Mundle ist der Meinung, dass die Sportler im gegenwärtigen System keine Chance haben, dem Erfolgsdruck zu entkommen. Sponsoren, Management und Zuschauer würden immer neue Höchstleistungen erwarten. «Das ganze System Leistungssport ist ein Abbild unserer Gesellschaft und als ein solches süchtig nach Erfolgen. Dabei werden ethisch- moralische und körperliche Grenzen überschritten», sagt Mundle. Die Flut von Doping-Beichten hält er für eine Art von Gesprächstherapie, in der sich Suchtbetroffene ihren Kummer von der Seele reden.
Der Facharzt für Psychiatrie und Psychotherapie glaubt allerdings nicht, dass ein «reinigendes Gewitter» im Radsport ausreicht. Mundle verlangt eine offene Diskussion, die kontinuierlich in den Medien, bei Sponsoren und Sportlern geführt werden müsste. Durch sie sollen Leistungsgrenzen ausgelotet werden. «Die Sportpolitik muss helfen, diese Grenzen zu definieren. Die Athleten müssen aber auch ein neues Bewusstsein für ihren Sport entwickeln», so Mundle.

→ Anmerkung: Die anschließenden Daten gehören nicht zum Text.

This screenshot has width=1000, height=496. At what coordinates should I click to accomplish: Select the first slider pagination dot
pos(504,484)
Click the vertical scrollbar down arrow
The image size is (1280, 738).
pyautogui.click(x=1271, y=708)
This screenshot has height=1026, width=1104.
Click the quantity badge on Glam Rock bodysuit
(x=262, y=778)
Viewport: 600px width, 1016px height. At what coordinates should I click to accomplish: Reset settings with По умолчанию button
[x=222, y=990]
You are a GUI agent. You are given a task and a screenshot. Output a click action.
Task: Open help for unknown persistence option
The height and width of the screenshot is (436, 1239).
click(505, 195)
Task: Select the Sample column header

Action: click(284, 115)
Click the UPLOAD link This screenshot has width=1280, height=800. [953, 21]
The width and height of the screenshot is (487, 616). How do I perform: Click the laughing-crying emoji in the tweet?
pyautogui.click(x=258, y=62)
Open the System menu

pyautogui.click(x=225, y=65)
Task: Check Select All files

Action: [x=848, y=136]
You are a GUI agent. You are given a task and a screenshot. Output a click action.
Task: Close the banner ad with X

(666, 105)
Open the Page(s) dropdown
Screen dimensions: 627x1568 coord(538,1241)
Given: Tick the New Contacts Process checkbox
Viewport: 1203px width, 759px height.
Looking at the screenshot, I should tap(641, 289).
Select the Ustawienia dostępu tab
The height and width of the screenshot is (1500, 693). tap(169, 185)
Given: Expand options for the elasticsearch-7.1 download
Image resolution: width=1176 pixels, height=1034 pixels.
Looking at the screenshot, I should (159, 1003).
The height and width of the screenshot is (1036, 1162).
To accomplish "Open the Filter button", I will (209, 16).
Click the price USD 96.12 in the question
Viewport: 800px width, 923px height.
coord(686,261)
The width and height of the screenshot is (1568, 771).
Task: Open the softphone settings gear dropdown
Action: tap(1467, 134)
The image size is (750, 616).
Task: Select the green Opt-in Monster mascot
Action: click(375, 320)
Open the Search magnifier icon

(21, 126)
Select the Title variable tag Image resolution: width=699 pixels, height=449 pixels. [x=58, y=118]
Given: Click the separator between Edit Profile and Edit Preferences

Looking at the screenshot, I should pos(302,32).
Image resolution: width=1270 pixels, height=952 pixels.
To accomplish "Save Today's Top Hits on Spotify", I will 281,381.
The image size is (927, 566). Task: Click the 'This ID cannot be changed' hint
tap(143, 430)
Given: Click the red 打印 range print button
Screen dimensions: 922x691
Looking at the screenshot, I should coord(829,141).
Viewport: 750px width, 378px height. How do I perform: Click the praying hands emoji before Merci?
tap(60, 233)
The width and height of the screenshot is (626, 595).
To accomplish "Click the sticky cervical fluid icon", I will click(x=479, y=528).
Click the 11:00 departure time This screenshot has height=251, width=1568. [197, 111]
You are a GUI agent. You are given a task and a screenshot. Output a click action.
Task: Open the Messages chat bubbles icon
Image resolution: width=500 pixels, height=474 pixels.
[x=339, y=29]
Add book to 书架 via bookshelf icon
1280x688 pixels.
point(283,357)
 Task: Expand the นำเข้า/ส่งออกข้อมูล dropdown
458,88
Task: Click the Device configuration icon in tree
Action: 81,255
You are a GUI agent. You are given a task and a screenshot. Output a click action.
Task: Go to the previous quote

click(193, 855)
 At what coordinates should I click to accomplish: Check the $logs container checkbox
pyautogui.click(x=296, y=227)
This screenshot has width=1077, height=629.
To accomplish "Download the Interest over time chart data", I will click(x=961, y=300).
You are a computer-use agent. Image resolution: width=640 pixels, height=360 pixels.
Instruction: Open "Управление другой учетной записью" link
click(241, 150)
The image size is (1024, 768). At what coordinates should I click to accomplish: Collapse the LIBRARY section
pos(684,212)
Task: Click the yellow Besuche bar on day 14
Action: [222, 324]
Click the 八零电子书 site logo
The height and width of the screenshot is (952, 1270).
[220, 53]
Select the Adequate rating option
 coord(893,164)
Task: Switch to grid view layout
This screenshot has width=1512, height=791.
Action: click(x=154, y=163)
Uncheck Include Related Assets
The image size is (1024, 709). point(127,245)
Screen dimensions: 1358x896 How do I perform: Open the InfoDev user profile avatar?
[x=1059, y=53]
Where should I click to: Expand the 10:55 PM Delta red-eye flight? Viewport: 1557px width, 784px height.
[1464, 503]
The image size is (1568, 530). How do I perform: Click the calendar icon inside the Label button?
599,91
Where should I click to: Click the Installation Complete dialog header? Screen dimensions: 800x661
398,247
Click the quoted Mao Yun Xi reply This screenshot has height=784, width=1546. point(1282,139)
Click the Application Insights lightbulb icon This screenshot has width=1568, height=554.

Die Zuschauer hätten bereits eine andere Vorstellung vom Leistungssport, seien sich dieser aber nicht immer bewusst. «Ein gutes Beispiel dafür, was der Sport in seiner Reinkultur leisten kann, war die Weltmeisterschaft 2006. Hier ist das deutsche Team an seine Grenzen gegangen und hat damit die Herzen der Fans erobert», so Mundle. «Die Begeisterung war auch ohne den Titelgewinn da.»